GIVEN EXERCISE → Shift every click coordinate by adding 25 to each number, and write out all the lines from the start through the line containing "La CNCDH en deux mots (897, 34)". Leave out the pictures but keep every other line.

GIVEN DATA →
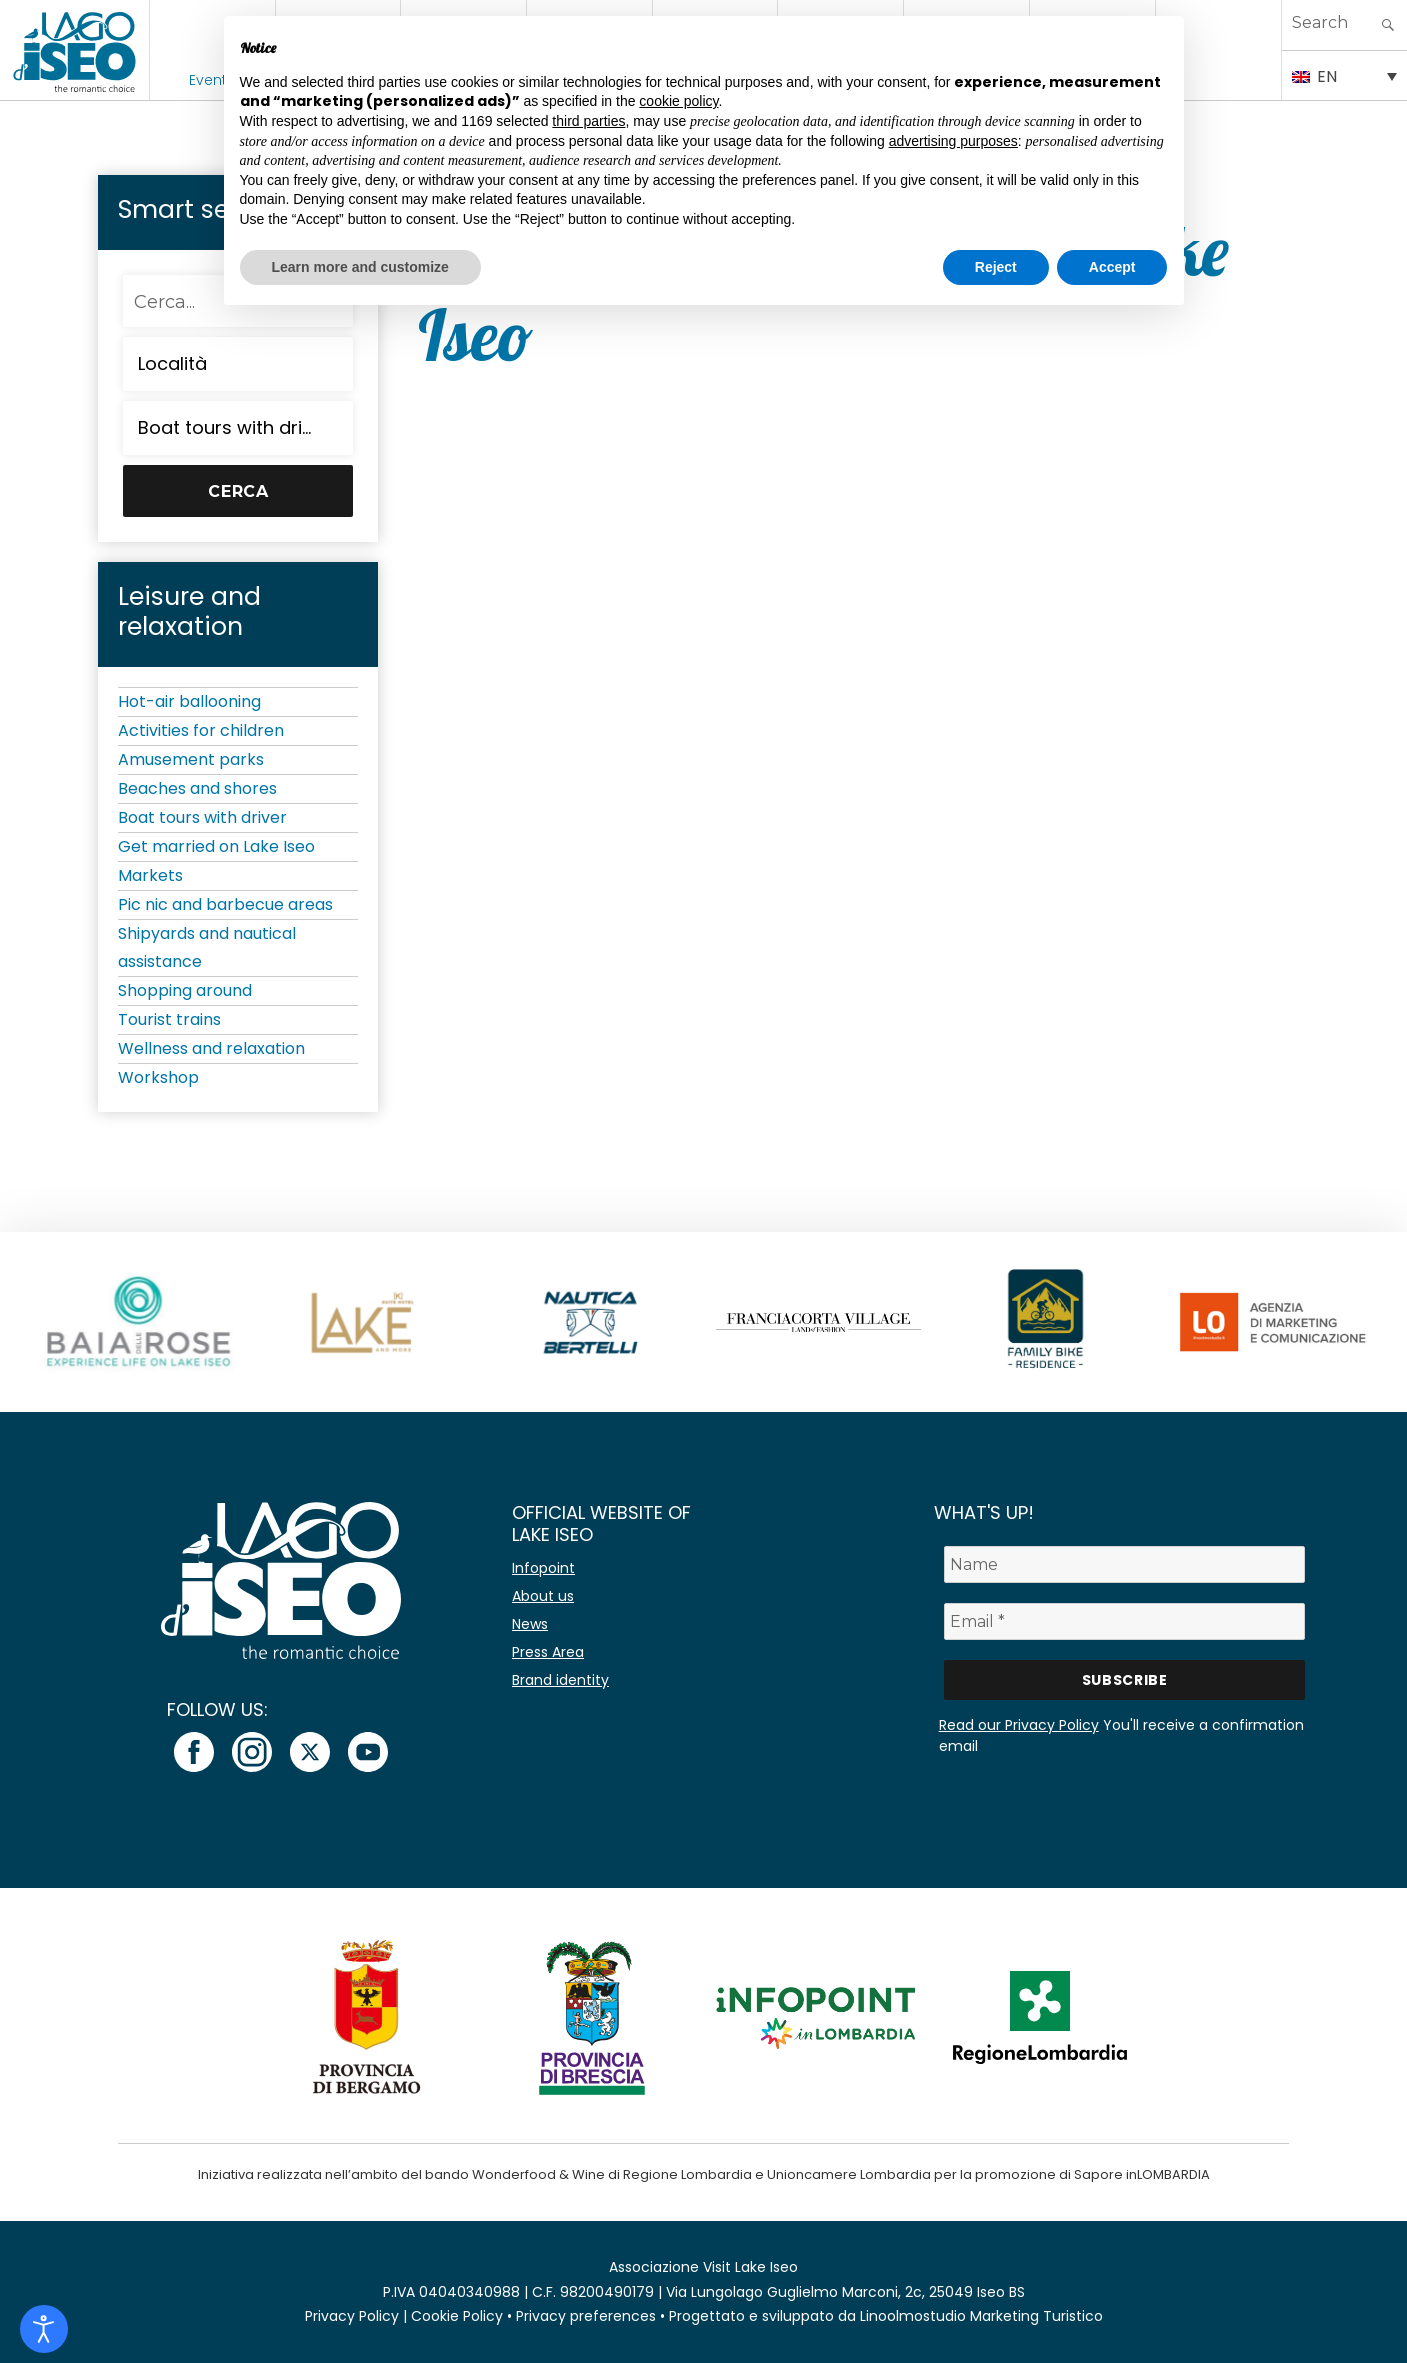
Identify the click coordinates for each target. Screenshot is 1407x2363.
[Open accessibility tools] (44, 2329)
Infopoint (543, 1568)
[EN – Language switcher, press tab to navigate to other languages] (1344, 75)
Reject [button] (996, 267)
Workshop (158, 1077)
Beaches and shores (197, 788)
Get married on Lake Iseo (216, 846)
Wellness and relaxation (211, 1048)
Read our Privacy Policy (1019, 1725)
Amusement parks (191, 759)
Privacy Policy (352, 2316)
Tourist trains (169, 1019)
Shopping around (185, 990)
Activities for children (201, 730)
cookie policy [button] (678, 101)
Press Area (548, 1652)
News (530, 1624)
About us (543, 1596)
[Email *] (1125, 1621)
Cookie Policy (457, 2316)
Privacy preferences (586, 2316)
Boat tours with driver (202, 817)
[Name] (1125, 1564)
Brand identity (560, 1680)
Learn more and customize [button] (360, 267)
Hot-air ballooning (189, 701)
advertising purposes (953, 141)
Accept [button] (1112, 267)
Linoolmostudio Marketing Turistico (981, 2316)
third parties (588, 121)
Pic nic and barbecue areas (225, 904)
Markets (150, 875)
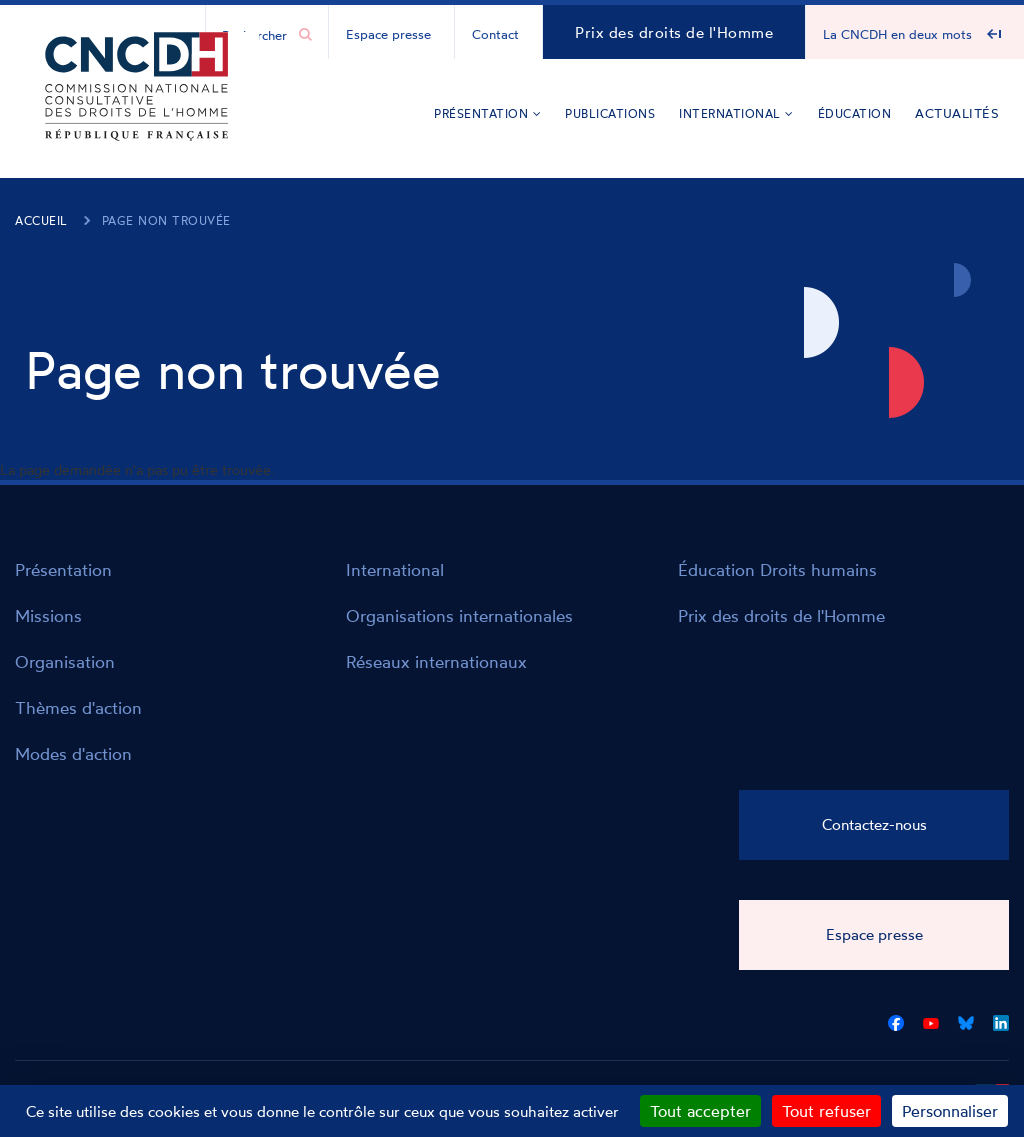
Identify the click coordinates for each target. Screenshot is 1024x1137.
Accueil (41, 220)
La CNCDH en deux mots (897, 34)
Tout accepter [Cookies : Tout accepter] (700, 1111)
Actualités (957, 113)
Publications (610, 113)
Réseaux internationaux (436, 661)
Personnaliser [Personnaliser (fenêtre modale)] (950, 1111)
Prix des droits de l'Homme (674, 32)
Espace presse (388, 34)
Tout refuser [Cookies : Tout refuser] (826, 1111)
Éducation (855, 113)
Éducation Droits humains (777, 569)
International (736, 113)
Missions (48, 615)
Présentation (487, 113)
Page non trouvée (166, 220)
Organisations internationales (459, 615)
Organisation (65, 661)
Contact (495, 34)
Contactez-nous (874, 824)
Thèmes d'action (78, 707)
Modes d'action (73, 753)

EXERCISE ANSWER →
Identify the click coordinates for each target. Screenshot is 1407x2363.
[Open accessibility tools] (69, 2354)
Infopoint (568, 1593)
[EN – Language switcher, press tab to navigate to other languages] (1369, 100)
Reject [button] (1021, 292)
Workshop (183, 1102)
Beaches and shores (222, 813)
Get married on Lake Iseo (241, 871)
Wellness and relaxation (236, 1073)
Read our Privacy Policy (1044, 1750)
Amusement parks (216, 784)
Privacy Policy (377, 2341)
Tourist trains (194, 1044)
Shopping around (210, 1015)
Activities for children (226, 755)
cookie policy [button] (703, 126)
Press Area (573, 1677)
News (555, 1649)
About us (568, 1621)
[Email *] (1150, 1646)
Cookie Policy (482, 2341)
Privacy preferences (611, 2341)
Boat tours with driver (227, 842)
[Name] (1150, 1589)
Brand identity (585, 1705)
Learn more and customize [button] (385, 292)
Hot-air ballooning (214, 726)
advertising purposes (978, 166)
Accept [button] (1137, 292)
Linoolmostudio Marketing Turistico (1006, 2341)
third parties (613, 146)
Pic nic and barbecue areas (250, 929)
Markets (175, 900)
Identify the click coordinates for each target. Screenshot is 1024x1137.
Accueil (66, 245)
La CNCDH en deux mots (922, 59)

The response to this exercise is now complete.